Description of the task: Reproduce the material below line for line, without changing a single character.

begin Records supplied

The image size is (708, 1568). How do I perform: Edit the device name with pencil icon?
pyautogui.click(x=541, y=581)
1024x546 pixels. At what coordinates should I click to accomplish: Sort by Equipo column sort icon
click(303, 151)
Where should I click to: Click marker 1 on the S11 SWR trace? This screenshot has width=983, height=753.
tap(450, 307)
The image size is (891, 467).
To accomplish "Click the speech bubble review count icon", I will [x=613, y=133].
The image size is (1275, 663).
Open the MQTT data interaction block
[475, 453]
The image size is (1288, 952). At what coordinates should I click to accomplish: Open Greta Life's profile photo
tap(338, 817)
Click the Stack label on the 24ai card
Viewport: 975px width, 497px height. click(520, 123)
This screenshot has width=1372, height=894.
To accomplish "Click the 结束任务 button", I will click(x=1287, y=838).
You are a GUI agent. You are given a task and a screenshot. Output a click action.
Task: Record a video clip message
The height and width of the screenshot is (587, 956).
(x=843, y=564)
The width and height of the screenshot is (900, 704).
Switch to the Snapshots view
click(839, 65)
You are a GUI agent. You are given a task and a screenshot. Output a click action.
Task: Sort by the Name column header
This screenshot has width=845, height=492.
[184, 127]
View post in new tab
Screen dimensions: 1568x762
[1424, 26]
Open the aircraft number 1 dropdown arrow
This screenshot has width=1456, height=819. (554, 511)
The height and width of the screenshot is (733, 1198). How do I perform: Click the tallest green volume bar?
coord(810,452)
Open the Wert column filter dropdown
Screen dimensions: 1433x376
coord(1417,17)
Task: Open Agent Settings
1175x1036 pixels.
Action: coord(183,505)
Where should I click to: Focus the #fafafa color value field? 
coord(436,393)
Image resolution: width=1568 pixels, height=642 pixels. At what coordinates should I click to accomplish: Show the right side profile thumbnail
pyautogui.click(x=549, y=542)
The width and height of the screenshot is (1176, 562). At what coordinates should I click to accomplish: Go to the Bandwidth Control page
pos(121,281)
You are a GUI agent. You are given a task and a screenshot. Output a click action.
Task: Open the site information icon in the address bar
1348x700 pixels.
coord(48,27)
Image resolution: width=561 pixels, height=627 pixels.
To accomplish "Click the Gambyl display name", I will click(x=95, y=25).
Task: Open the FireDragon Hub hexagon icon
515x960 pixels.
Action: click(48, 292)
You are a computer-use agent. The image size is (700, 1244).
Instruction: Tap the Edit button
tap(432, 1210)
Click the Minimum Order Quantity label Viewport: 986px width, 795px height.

end Records supplied

Task response:
The image size is (708, 1568). How do I perform: Edit the device name with pencil icon?
pyautogui.click(x=541, y=581)
1024x546 pixels. At what coordinates should I click to accomplish: Sort by Equipo column sort icon
click(303, 151)
Where should I click to: Click marker 1 on the S11 SWR trace? This screenshot has width=983, height=753.
tap(450, 307)
The image size is (891, 467).
To accomplish "Click the speech bubble review count icon", I will [x=613, y=133].
The image size is (1275, 663).
Open the MQTT data interaction block
[475, 453]
The image size is (1288, 952). At what coordinates should I click to accomplish: Open Greta Life's profile photo
tap(338, 817)
Click the Stack label on the 24ai card
Viewport: 975px width, 497px height. click(520, 123)
This screenshot has width=1372, height=894.
To accomplish "Click the 结束任务 button", I will click(x=1287, y=838).
You are a GUI agent. You are given a task and a screenshot. Output a click action.
Task: Record a video clip message
The height and width of the screenshot is (587, 956).
(x=843, y=564)
The width and height of the screenshot is (900, 704).
Switch to the Snapshots view
click(839, 65)
You are a GUI agent. You are given a task and a screenshot. Output a click action.
Task: Sort by the Name column header
This screenshot has width=845, height=492.
[184, 127]
View post in new tab
Screen dimensions: 1568x762
[1424, 26]
Open the aircraft number 1 dropdown arrow
This screenshot has width=1456, height=819. (554, 511)
The height and width of the screenshot is (733, 1198). How do I perform: Click the tallest green volume bar?
coord(810,452)
Open the Wert column filter dropdown
Screen dimensions: 1433x376
coord(1417,17)
Task: Open Agent Settings
1175x1036 pixels.
Action: coord(183,505)
Where should I click to: Focus the #fafafa color value field? 
coord(436,393)
Image resolution: width=1568 pixels, height=642 pixels. At what coordinates should I click to accomplish: Show the right side profile thumbnail
pyautogui.click(x=549, y=542)
The width and height of the screenshot is (1176, 562). At what coordinates should I click to accomplish: Go to the Bandwidth Control page
pos(121,281)
You are a GUI agent. You are given a task and a screenshot. Output a click action.
Task: Open the site information icon in the address bar
1348x700 pixels.
coord(48,27)
Image resolution: width=561 pixels, height=627 pixels.
To accomplish "Click the Gambyl display name", I will click(x=95, y=25).
Task: Open the FireDragon Hub hexagon icon
515x960 pixels.
Action: click(48, 292)
You are a computer-use agent. The image size is (700, 1244).
Instruction: Tap the Edit button
tap(432, 1210)
Click the Minimum Order Quantity label Viewport: 986px width, 795px height.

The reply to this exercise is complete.